I wish you all the luck and prayers in the world. I'm glad you are choosing to raise the baby. I cannot imagine telling my parents what's going on. I would suggest maybe (depending on your parents) meeting them in a more public place to talk it over. For exampling inviting Mom to go out for coffee with you. The public environment might help them restrain themselves so they don't yell and get too emotional. Its a suggestion - you know them best. You could get a place for yourself but if you can just have it "tentative" then if your parents don't flip out like you expect then you might not have to use it. Not only will it be hard to have the baby and go through the pregnancy alone it would be harder if you lived on your own. I know my parents are very conservative and strong disapprove of sex before married let alone getting pregnant outside of marriage. After other events that I've been through I can be pretty sure that they would have been very upset with me for that kind of thing they would also very much desire to be a part of helping me and raising the baby. They may be less upset than you expect. This is their Grandchild too and the love they have for you and the future grandchild may soften their reaction. Assure them of your intensions and remind them that you want them to be a part of the baby's life. That may help them control their emotions. No matter what I'm sure there will be a lot of emotion. Try not to hold a grudge against them for their reaction. This will be a surprise and upsetting but they may come back later to patch things up. Be open to that.

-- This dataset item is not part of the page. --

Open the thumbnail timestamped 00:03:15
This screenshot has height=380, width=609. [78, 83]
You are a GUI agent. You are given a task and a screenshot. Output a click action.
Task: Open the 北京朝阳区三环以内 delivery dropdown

Personally - I think if this happened to my daughter (granted she's a long ways from puberty yet let alone 19) I would be upset and maybe angry but I wouldn't want her to feel like I'm going to hold it against her or that she has to move out.
If you do get a place that you can move to don't announce that you are moving out until everything calms down. That may tell them inadvertantly that you "Don't want them to have a say or part in the birth and raising the baby at all". That will hurt them more and make it harder to keep things calm.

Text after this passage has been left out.